Math in q: The limit does not exist

Going beyond the native 64bit math in q/kdb+

If we are the same type of weird you have probably thought to yourself: “What is the maximum object size that can be encrypted with the sha-256 hashing algorithm?” and quickly ran to google for the answer. If you’re not that weird, then I’ll save you the trip to google and just tell you. It’s 263-1 bytes. Sure, 263-1, but what does that number even look like? Let’s check it out in q/kdb+:

kdb 2^63 Yikes.

Native math functions in q/kdb+ are limited by the maximum size of the number datatypes involved. The largest datatype in q/kdb+ is a “long” which is takes 8 bytes of data.

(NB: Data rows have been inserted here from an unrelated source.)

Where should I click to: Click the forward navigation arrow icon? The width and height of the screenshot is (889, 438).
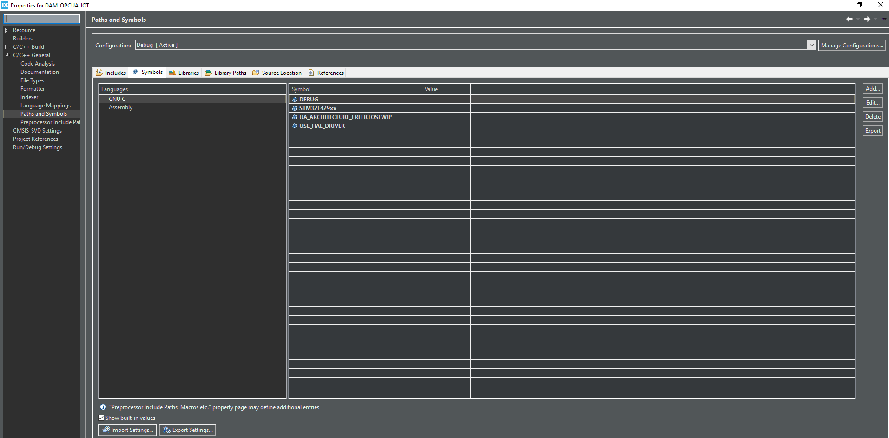pos(867,19)
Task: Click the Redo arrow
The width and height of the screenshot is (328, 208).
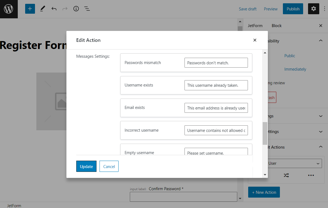Action: click(65, 9)
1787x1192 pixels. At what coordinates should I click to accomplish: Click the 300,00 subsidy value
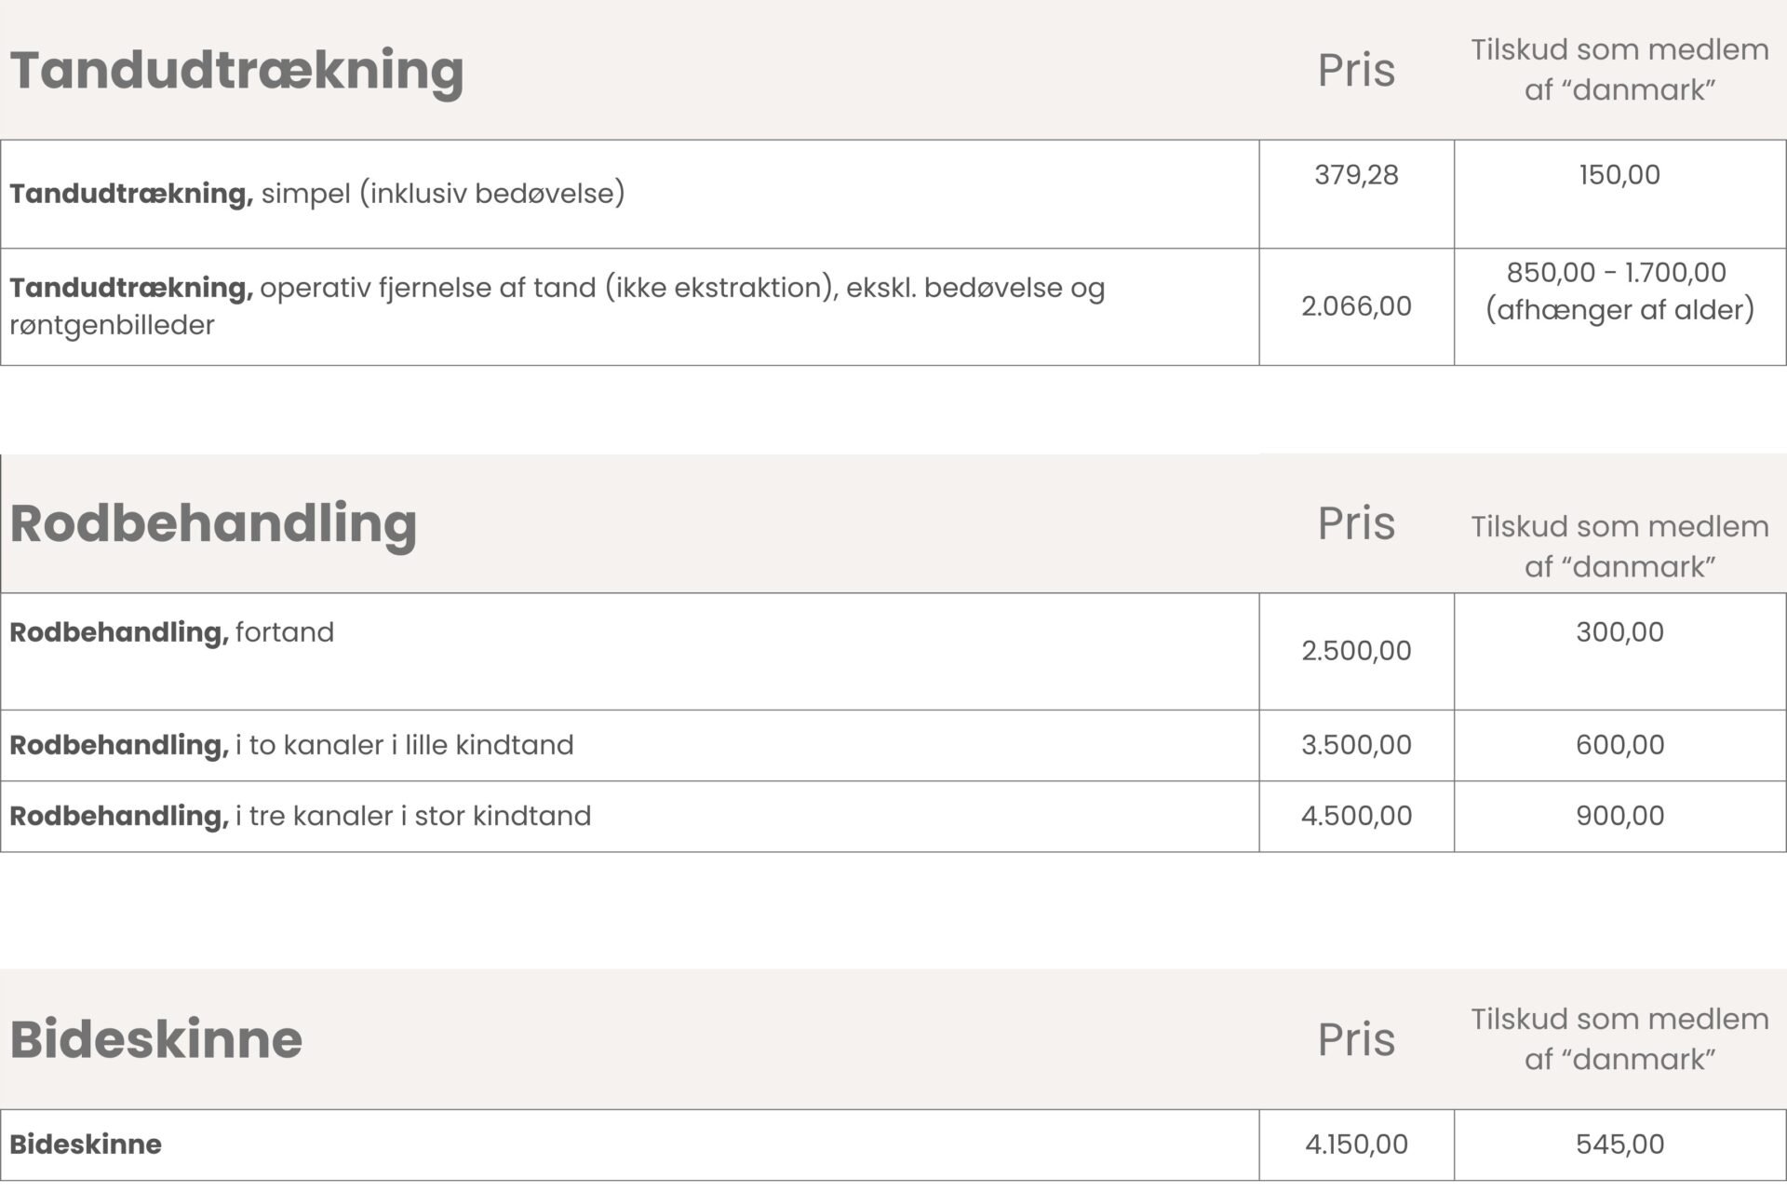click(1619, 632)
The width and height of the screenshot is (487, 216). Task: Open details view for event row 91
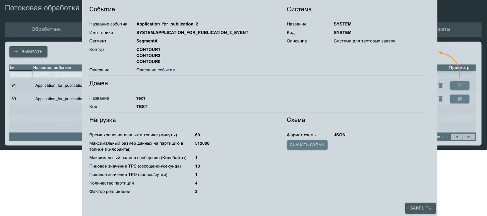pyautogui.click(x=460, y=86)
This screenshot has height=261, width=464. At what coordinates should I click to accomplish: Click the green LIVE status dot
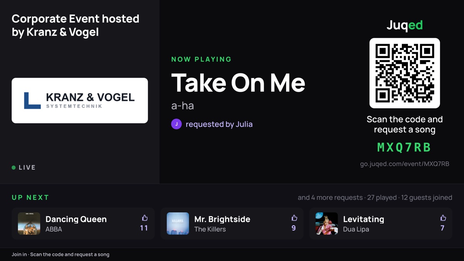point(14,167)
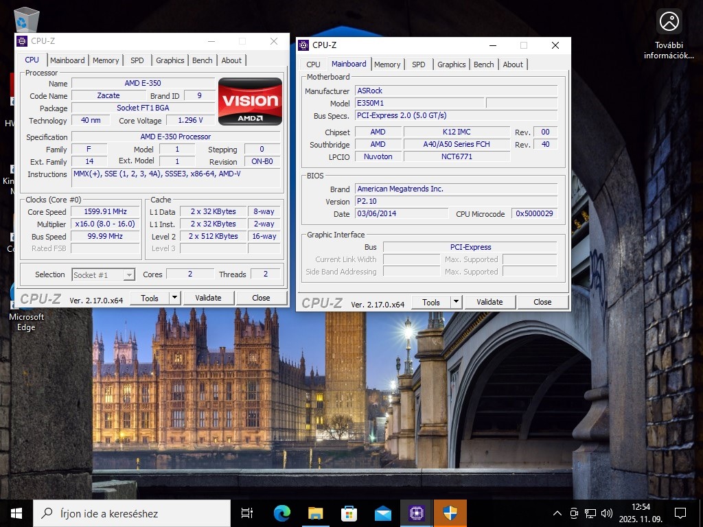Open the Bench tab in right CPU-Z window
Image resolution: width=703 pixels, height=527 pixels.
[483, 65]
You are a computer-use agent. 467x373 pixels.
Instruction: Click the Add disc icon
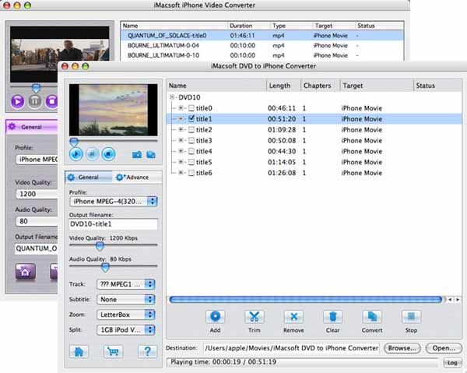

In different languages this datatype might be refered to as “bigint”, “int64” or “long long”, each represents an 8 byte numerical datatype. Therefore the limit on native numerical calculations q/kdb+ is only 8 bytes of data - that feels a bit tight. Given that numbers in q/kdb+ are signed (positive/negative), that means the largest number you can accurately calculate is 9,223,372,036,854,775,806. The top two numbers (…807 and …808) are reserved for 0W and 0N respectively.

Pathetic.

To top it off, Python3 natively promotes “int” types to “long” types which can have unlimited length and can perform almost any operation (excluding any operation that would convert the “long” to a “float”). To admit that a bunch of snake-charmers could outperform our far superior language? shudders I will not stand idly by while python runs laps around us. If you’re thinking, “This seems like a lot of work, why not just do it in python?”, here is the door.

Now that it’s just us serious programmers, let’s talk about what we need to do to bypass this limit.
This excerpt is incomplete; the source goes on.